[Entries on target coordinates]
——

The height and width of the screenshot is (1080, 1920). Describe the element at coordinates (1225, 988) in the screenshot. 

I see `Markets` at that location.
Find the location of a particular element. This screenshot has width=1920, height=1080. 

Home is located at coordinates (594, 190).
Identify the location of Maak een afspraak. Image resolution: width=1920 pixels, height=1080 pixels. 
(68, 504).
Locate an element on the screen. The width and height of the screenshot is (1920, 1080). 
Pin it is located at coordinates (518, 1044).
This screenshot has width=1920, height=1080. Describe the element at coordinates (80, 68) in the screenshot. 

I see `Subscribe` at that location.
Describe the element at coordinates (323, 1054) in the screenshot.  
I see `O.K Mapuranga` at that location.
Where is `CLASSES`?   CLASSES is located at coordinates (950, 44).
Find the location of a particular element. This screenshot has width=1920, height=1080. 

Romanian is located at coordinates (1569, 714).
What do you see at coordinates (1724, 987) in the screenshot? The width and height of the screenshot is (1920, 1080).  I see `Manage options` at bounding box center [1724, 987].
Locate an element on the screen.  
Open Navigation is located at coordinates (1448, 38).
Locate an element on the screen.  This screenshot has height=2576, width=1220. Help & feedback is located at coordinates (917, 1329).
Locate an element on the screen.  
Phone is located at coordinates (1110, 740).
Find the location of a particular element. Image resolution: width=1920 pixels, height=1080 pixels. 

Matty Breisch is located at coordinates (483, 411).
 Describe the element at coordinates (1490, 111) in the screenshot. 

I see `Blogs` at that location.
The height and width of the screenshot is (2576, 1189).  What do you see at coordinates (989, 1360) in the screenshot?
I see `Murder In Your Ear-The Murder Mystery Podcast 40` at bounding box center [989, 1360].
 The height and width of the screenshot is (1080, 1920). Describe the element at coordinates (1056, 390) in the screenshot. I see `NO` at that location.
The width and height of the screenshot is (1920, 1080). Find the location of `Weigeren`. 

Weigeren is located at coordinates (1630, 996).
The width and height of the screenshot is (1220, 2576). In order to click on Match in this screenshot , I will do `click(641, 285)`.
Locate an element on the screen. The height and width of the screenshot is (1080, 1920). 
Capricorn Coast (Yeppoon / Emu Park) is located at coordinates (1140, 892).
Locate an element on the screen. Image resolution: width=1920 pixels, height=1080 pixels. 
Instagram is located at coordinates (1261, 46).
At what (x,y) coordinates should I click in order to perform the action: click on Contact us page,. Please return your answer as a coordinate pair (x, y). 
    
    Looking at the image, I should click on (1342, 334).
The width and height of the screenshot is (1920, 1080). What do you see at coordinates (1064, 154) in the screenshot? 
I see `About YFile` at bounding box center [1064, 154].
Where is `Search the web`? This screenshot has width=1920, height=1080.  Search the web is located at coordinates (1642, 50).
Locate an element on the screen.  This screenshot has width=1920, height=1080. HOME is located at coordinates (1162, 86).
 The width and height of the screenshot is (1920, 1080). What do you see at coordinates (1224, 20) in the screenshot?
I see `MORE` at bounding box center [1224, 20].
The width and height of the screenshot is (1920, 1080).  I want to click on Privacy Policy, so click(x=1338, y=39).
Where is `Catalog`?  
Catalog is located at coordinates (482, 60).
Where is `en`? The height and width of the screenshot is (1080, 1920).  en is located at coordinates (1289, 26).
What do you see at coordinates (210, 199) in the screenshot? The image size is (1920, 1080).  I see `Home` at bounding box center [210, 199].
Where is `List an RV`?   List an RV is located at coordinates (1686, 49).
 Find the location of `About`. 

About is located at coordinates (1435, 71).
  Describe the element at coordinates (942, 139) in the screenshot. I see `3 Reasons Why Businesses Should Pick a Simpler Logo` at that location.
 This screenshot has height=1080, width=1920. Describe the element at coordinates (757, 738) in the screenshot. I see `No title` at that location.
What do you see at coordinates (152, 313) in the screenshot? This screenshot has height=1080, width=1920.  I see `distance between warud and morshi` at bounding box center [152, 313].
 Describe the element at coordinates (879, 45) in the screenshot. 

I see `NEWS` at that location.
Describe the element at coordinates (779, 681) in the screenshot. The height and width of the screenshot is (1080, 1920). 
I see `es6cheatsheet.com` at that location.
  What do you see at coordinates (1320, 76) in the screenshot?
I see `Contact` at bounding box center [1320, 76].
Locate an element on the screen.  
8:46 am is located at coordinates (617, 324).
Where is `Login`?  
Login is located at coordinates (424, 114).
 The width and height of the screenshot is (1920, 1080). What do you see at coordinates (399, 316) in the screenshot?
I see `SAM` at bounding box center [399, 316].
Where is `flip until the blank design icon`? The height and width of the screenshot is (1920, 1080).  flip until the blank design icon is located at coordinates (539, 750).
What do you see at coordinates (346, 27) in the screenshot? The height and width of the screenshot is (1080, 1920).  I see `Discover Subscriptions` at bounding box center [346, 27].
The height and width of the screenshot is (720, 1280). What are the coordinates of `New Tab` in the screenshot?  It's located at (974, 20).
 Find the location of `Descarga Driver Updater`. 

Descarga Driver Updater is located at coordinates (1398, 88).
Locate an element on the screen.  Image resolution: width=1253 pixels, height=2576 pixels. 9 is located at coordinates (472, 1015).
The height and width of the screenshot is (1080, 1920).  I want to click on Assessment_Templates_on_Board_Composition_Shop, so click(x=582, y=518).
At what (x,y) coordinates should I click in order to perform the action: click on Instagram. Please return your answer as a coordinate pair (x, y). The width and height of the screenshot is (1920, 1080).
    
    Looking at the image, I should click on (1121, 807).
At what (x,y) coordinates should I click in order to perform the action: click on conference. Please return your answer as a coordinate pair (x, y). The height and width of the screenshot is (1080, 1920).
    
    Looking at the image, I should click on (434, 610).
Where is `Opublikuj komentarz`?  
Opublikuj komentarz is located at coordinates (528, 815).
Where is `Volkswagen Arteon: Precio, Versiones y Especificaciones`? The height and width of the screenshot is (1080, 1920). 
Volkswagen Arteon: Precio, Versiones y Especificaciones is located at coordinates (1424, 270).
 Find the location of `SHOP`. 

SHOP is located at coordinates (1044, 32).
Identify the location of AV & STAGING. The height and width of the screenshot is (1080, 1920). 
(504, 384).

——

[What to do] Rewrite all of the data above, swapping each "Locate an element on the screen" for "Find an element on the display" and leaving everything else unchanged.

[Response below]
The height and width of the screenshot is (1080, 1920). Describe the element at coordinates (1225, 988) in the screenshot. 

I see `Markets` at that location.
Find the location of a particular element. This screenshot has width=1920, height=1080. 

Home is located at coordinates (594, 190).
Identify the location of Maak een afspraak. Image resolution: width=1920 pixels, height=1080 pixels. 
(68, 504).
Find an element on the display. The width and height of the screenshot is (1920, 1080). 
Pin it is located at coordinates (518, 1044).
This screenshot has width=1920, height=1080. Describe the element at coordinates (80, 68) in the screenshot. 

I see `Subscribe` at that location.
Describe the element at coordinates (323, 1054) in the screenshot.  
I see `O.K Mapuranga` at that location.
Where is `CLASSES`?   CLASSES is located at coordinates (950, 44).
Find the location of a particular element. This screenshot has width=1920, height=1080. 

Romanian is located at coordinates (1569, 714).
What do you see at coordinates (1724, 987) in the screenshot? The width and height of the screenshot is (1920, 1080).  I see `Manage options` at bounding box center [1724, 987].
Find an element on the display.  
Open Navigation is located at coordinates (1448, 38).
Find an element on the display.  This screenshot has height=2576, width=1220. Help & feedback is located at coordinates (917, 1329).
Find an element on the display.  
Phone is located at coordinates (1110, 740).
Find the location of a particular element. Image resolution: width=1920 pixels, height=1080 pixels. 

Matty Breisch is located at coordinates (483, 411).
 Describe the element at coordinates (1490, 111) in the screenshot. 

I see `Blogs` at that location.
The height and width of the screenshot is (2576, 1189).  What do you see at coordinates (989, 1360) in the screenshot?
I see `Murder In Your Ear-The Murder Mystery Podcast 40` at bounding box center [989, 1360].
 The height and width of the screenshot is (1080, 1920). Describe the element at coordinates (1056, 390) in the screenshot. I see `NO` at that location.
The width and height of the screenshot is (1920, 1080). Find the location of `Weigeren`. 

Weigeren is located at coordinates (1630, 996).
The width and height of the screenshot is (1220, 2576). In order to click on Match in this screenshot , I will do `click(641, 285)`.
Find an element on the display. The height and width of the screenshot is (1080, 1920). 
Capricorn Coast (Yeppoon / Emu Park) is located at coordinates (1140, 892).
Find an element on the display. Image resolution: width=1920 pixels, height=1080 pixels. 
Instagram is located at coordinates (1261, 46).
At what (x,y) coordinates should I click in order to perform the action: click on Contact us page,. Please return your answer as a coordinate pair (x, y). 
    
    Looking at the image, I should click on (1342, 334).
The width and height of the screenshot is (1920, 1080). What do you see at coordinates (1064, 154) in the screenshot? 
I see `About YFile` at bounding box center [1064, 154].
Where is `Search the web`? This screenshot has width=1920, height=1080.  Search the web is located at coordinates (1642, 50).
Find an element on the display.  This screenshot has width=1920, height=1080. HOME is located at coordinates (1162, 86).
 The width and height of the screenshot is (1920, 1080). What do you see at coordinates (1224, 20) in the screenshot?
I see `MORE` at bounding box center [1224, 20].
The width and height of the screenshot is (1920, 1080).  I want to click on Privacy Policy, so click(x=1338, y=39).
Where is `Catalog`?  
Catalog is located at coordinates (482, 60).
Where is `en`? The height and width of the screenshot is (1080, 1920).  en is located at coordinates (1289, 26).
What do you see at coordinates (210, 199) in the screenshot? The image size is (1920, 1080).  I see `Home` at bounding box center [210, 199].
Where is `List an RV`?   List an RV is located at coordinates (1686, 49).
 Find the location of `About`. 

About is located at coordinates (1435, 71).
  Describe the element at coordinates (942, 139) in the screenshot. I see `3 Reasons Why Businesses Should Pick a Simpler Logo` at that location.
 This screenshot has height=1080, width=1920. Describe the element at coordinates (757, 738) in the screenshot. I see `No title` at that location.
What do you see at coordinates (152, 313) in the screenshot? This screenshot has height=1080, width=1920.  I see `distance between warud and morshi` at bounding box center [152, 313].
 Describe the element at coordinates (879, 45) in the screenshot. 

I see `NEWS` at that location.
Describe the element at coordinates (779, 681) in the screenshot. The height and width of the screenshot is (1080, 1920). 
I see `es6cheatsheet.com` at that location.
  What do you see at coordinates (1320, 76) in the screenshot?
I see `Contact` at bounding box center [1320, 76].
Find an element on the display.  
8:46 am is located at coordinates (617, 324).
Where is `Login`?  
Login is located at coordinates (424, 114).
 The width and height of the screenshot is (1920, 1080). What do you see at coordinates (399, 316) in the screenshot?
I see `SAM` at bounding box center [399, 316].
Where is `flip until the blank design icon`? The height and width of the screenshot is (1920, 1080).  flip until the blank design icon is located at coordinates (539, 750).
What do you see at coordinates (346, 27) in the screenshot? The height and width of the screenshot is (1080, 1920).  I see `Discover Subscriptions` at bounding box center [346, 27].
The height and width of the screenshot is (720, 1280). What are the coordinates of `New Tab` in the screenshot?  It's located at (974, 20).
 Find the location of `Descarga Driver Updater`. 

Descarga Driver Updater is located at coordinates (1398, 88).
Find an element on the display.  Image resolution: width=1253 pixels, height=2576 pixels. 9 is located at coordinates (472, 1015).
The height and width of the screenshot is (1080, 1920).  I want to click on Assessment_Templates_on_Board_Composition_Shop, so click(x=582, y=518).
At what (x,y) coordinates should I click in order to perform the action: click on Instagram. Please return your answer as a coordinate pair (x, y). The width and height of the screenshot is (1920, 1080).
    
    Looking at the image, I should click on (1121, 807).
At what (x,y) coordinates should I click in order to perform the action: click on conference. Please return your answer as a coordinate pair (x, y). The height and width of the screenshot is (1080, 1920).
    
    Looking at the image, I should click on (434, 610).
Where is `Opublikuj komentarz`?  
Opublikuj komentarz is located at coordinates (528, 815).
Where is `Volkswagen Arteon: Precio, Versiones y Especificaciones`? The height and width of the screenshot is (1080, 1920). 
Volkswagen Arteon: Precio, Versiones y Especificaciones is located at coordinates (1424, 270).
 Find the location of `SHOP`. 

SHOP is located at coordinates (1044, 32).
Identify the location of AV & STAGING. The height and width of the screenshot is (1080, 1920). 
(504, 384).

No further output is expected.